I have been working on a parallel map and parallel reduce functions in Stan. This is based on the Intel TBB (so no more sharding) and the parallel reduce allows to combine vectorization with parallelization - and I am seeing very promising results with my prototype I have, so I think it’s about time to start to think about how this could look like function signature wise.

Currently I am envisioning for the reduce (summation reduction only) a C++ signature:

```
template <class InputIt, class T, class BinaryFunction>
constexpr T parallel_reduce_sum(InputIt first, InputIt last, T init, BinaryFunction f);
```

So you give it an arbitrary input iterator sequence, the initial element to which the sum is initialized to and a binary function f. The binary function will be called with sub-slices `f(*slice_start, *slice_end)`

and the function is then expected to return the sum reduction in the sub-range as represented by the iterators.
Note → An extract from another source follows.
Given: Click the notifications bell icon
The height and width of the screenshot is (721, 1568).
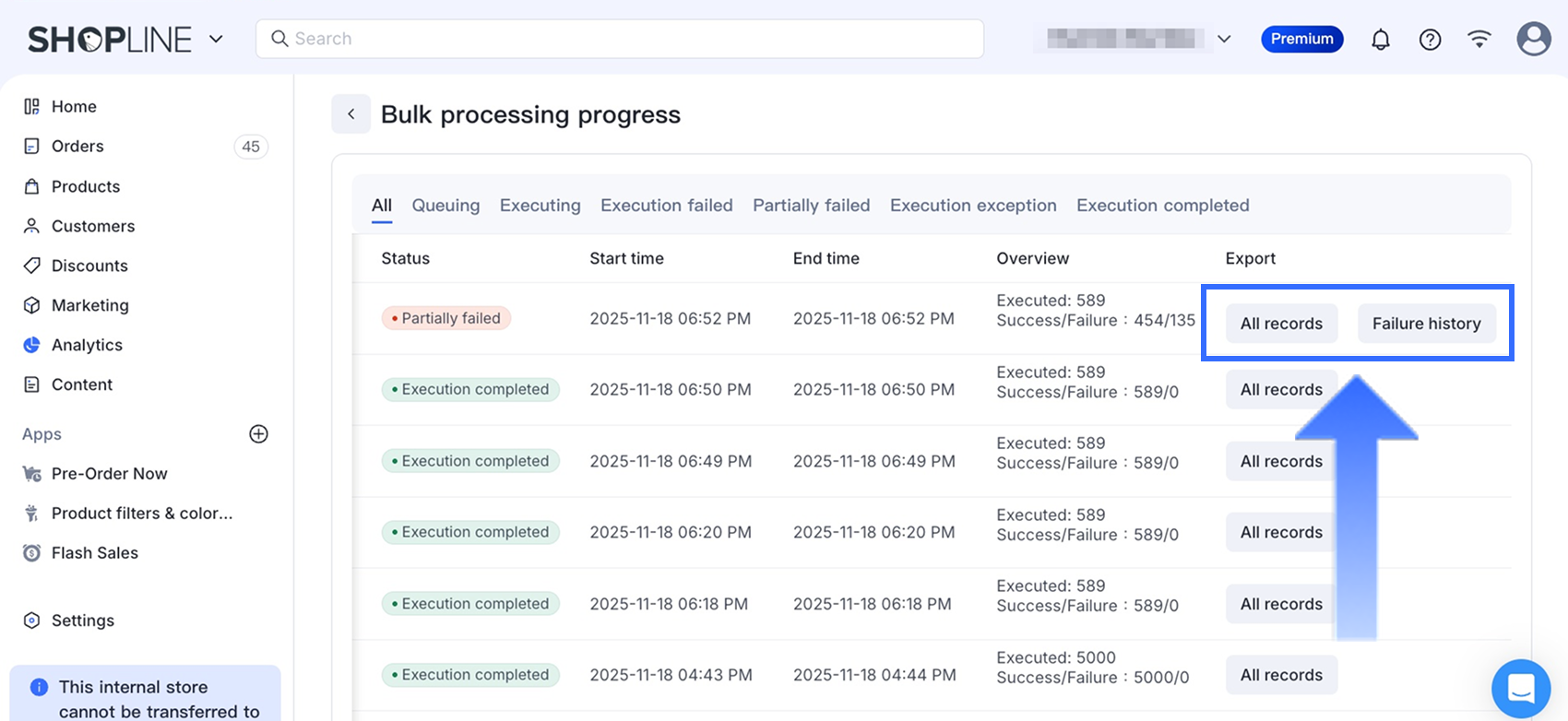Looking at the screenshot, I should (x=1380, y=40).
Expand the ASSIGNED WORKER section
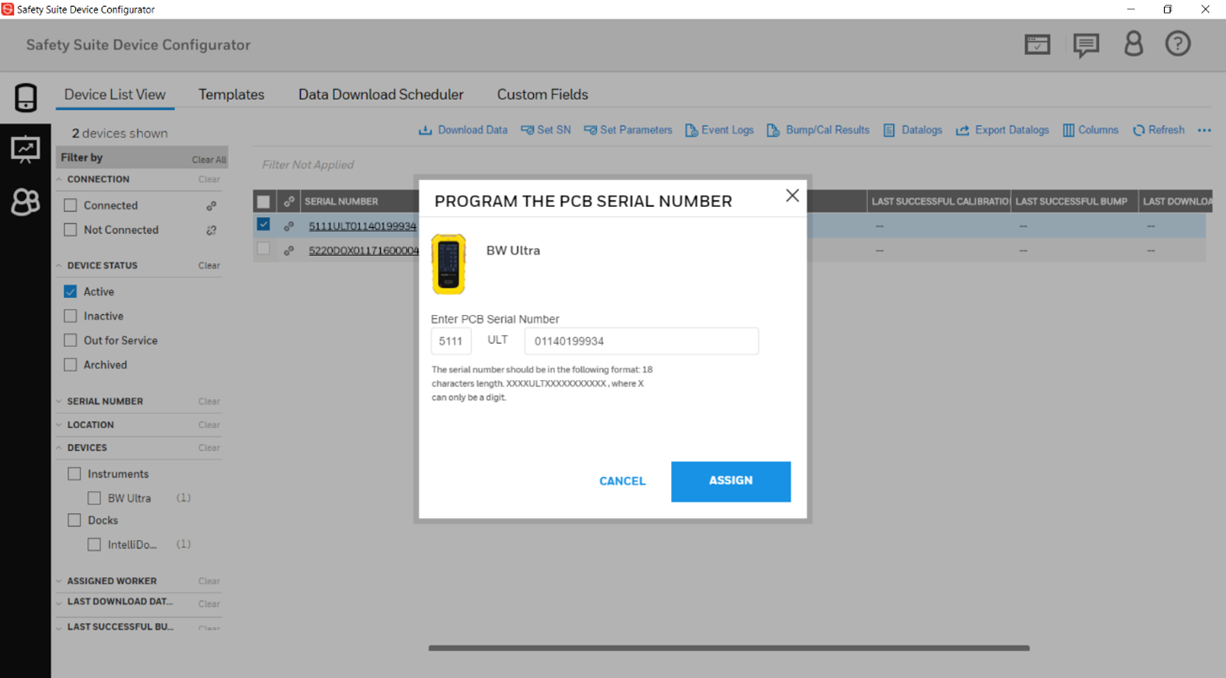The width and height of the screenshot is (1226, 678). (x=58, y=580)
The idea is to glue things together using C++ lambda’s. So this is how it could look like being using in C++ code:

```
typedef boost::counting_iterator<std::size_t> count_iter;
std::vector<int> data(10000, 4);
var lambda = 6.0;
var poisson_lpdf = stan::math::parallel_reduce_sum(
count_iter(0), count_iter(10000), var(0.0),
[&](std::size_t start, std::size_t end) {
const std::vector<int> partial_data(data.begin() + start,
data.begin() + end);
return stan::math::poisson_lpmf(partial_data, lambda);
});
```

I think that is very neat and useful. The user can make references to any objects in the environment and plugging things together is very easy.

The question now is how can we expose this to the Stan language and do we have to wait for Stan3 for this type of stuff.

One possibility could be

```
functions {
real reducer(int start, int end, real[] data, real lambda) {
return poisson_lpmf(data[start:end] | lambda);
}
}
...
model {
target += parallel_reduce(reducer, data, lambda);
}
```

So the Stan function parallel_reduce would take as first argument the function doing the reduction. The reducer function then gets passed in as first to arguments the starting and end index for the slice to be reduced. Followed by that would be an arbitrary number of additional arguments which get passed on to the reducer function (as const refs, of course).
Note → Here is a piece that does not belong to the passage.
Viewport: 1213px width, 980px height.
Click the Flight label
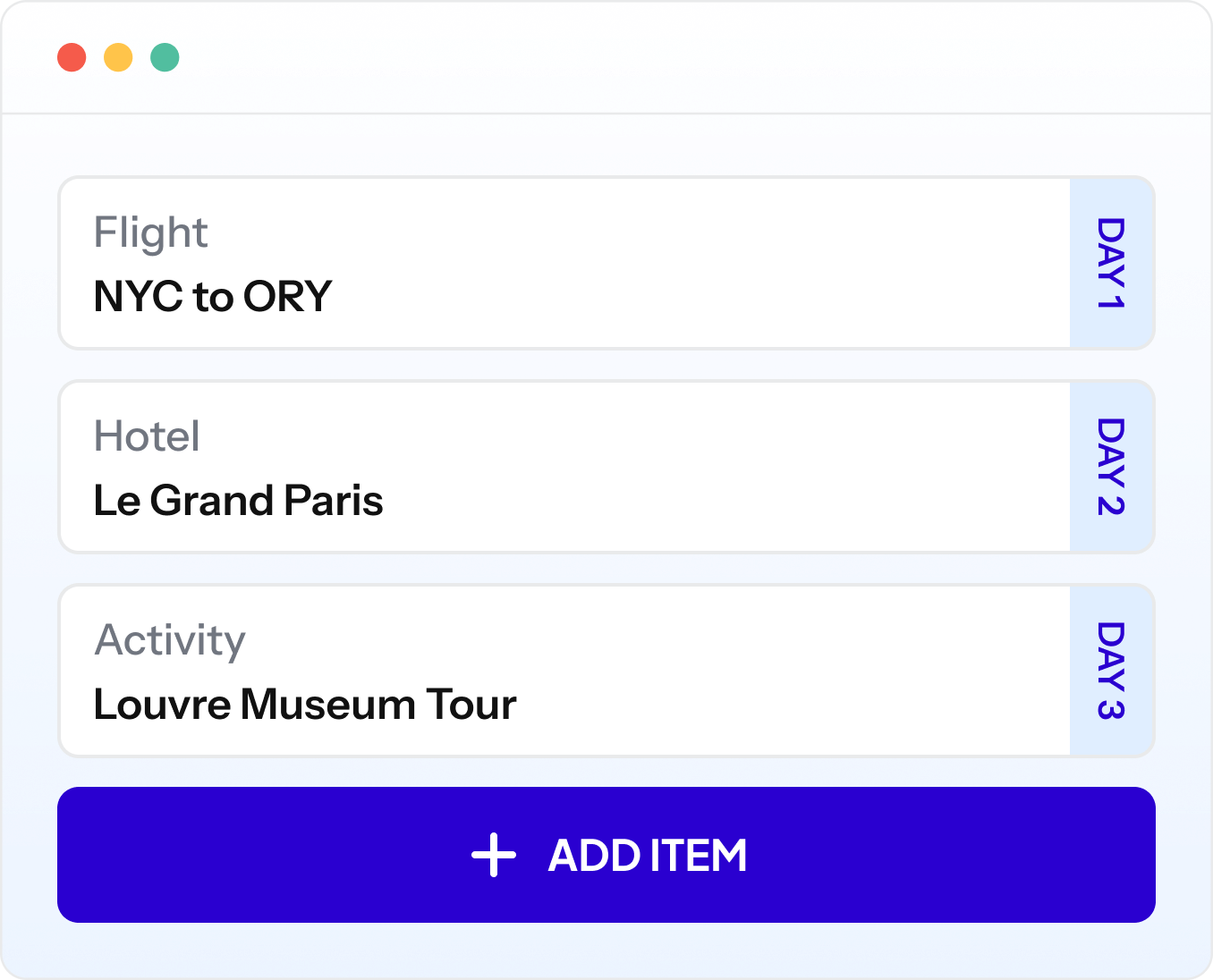coord(150,232)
Does that make sense to people? Can we pull this off with the current parser or should we wait for Stan3? I would hope that we can get this in without too much effort in the current parser. Though, I have to say that getting this to work will require a bit of refactoring at the backend. However, I have coded up a prototype which reduces 10^4 data items of a poisson likelihood and this approach can double the evaluation speed of such a loop! So modestly large models get speed up by this already and large models will get a scalable program as we combine vectorization with parallelization.
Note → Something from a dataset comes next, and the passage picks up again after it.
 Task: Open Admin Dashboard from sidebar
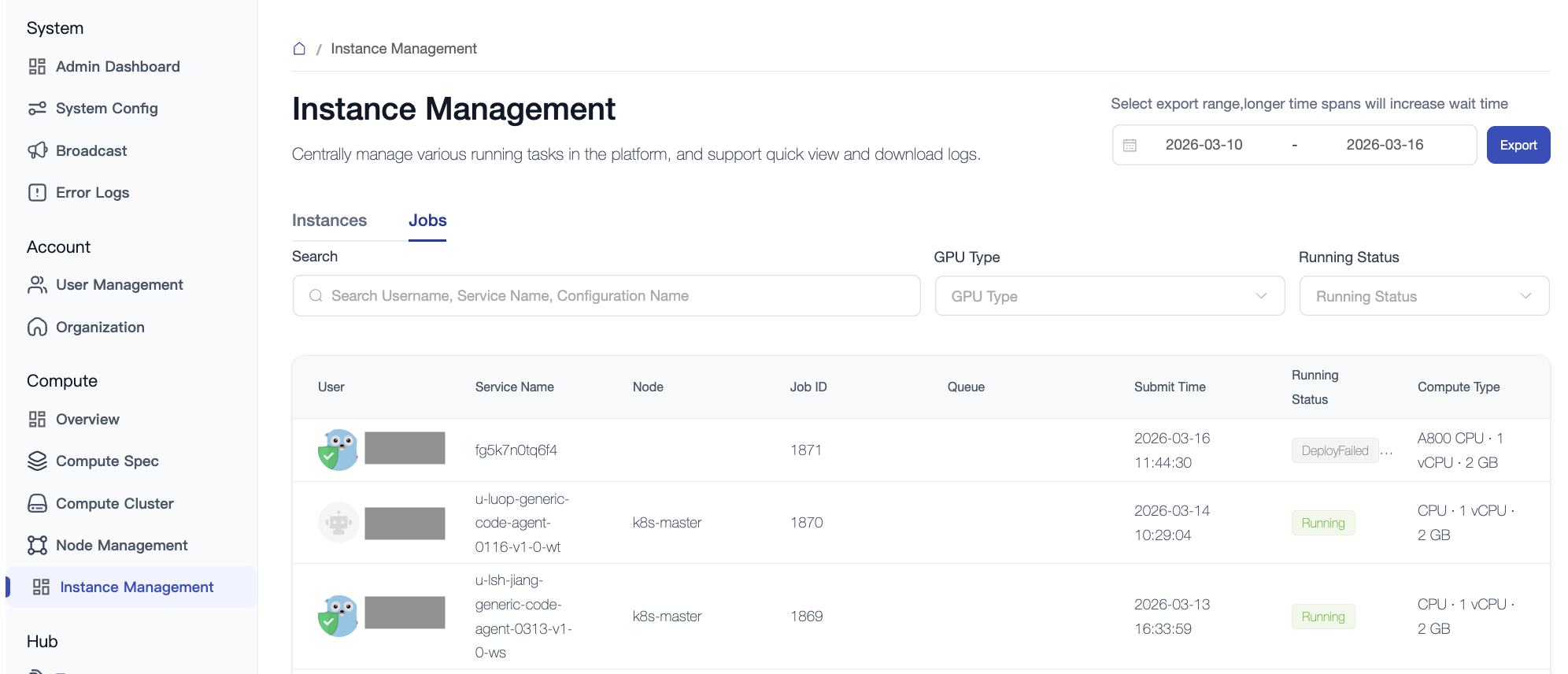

Needless to say that all of this will be some work to pull off… and I am happily taking any hand I can take here.

Cheers,

Sebastian

For completeness, the parallel map would look like this in C++:

```
template <class InputIt, class UnaryFunction>
constexpr auto parallel_map(InputIt first, InputIt last, UnaryFunction f);
```

The function then returns a `std::vector`

and each element of that sequence stores a function evaluation of `f(*elem)`

where `elem`

is an iterator between `first`

and `last`

. With the logic above this basically enables a much easier to use variant of `map_rect`

, because no more data packing or unpacking is needed at all. This should allow a much bigger user-base to use parallelization as it avoids index wars for the user.